(image credit: SNHU)

Students are often showcased for their great achievements and milestones, but sometimes there is a faculty member who should be recognized for their successful endeavors. Dr. Diana Polley recently won the Western Kentucky University’s (WKU) Warren Brooks Award for her book “Echoes of Emerson: Rethinking Realism in Twain, James, Wharton, and Cather.”

Named after Robert Penn Warren and Cleanth Brooks, this award is representative of the ideologies of two people who Polley described as “powerhouses in literary history and whose ideas and practices inform how [I] teach and write.”

Officials at The Robert Warren Penn Center at WKU said the award “was established by the Warren family to honor an outstanding work of literary scholarship that embodies the spirit, scope and integrity of the work produced by Warren and his frequent collaborator, Brooks.”

Polley won the award just around two years after publishing it.

The germ to write the book came to Polley in 2001 when she was in graduate school, and the book was officially published in 2017. She spent many years revising it before releasing it to the public.

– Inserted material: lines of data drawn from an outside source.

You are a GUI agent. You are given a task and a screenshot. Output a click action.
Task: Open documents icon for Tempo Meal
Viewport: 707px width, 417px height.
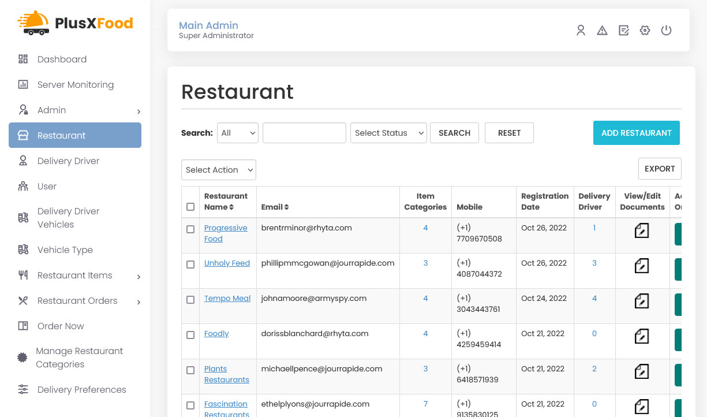coord(642,301)
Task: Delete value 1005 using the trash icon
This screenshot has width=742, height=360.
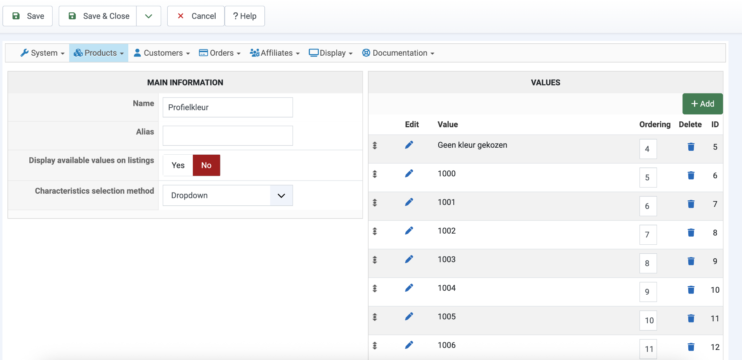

Polley was actually unaware that she was in contention for the award as publishing companies submit author’s work without notifying them. So, when she was notified by Western Kentucky University about winning the award, she was surprised.

“I was pleasantly surprised,” she said. “In part because I didn’t know the book had been submitted for the award.”

The award was not the only thing that Polley gained from writing her book. Polley said that Echoes of Emerson inspired her to write a monograph about changes in masculinity during the 19th century.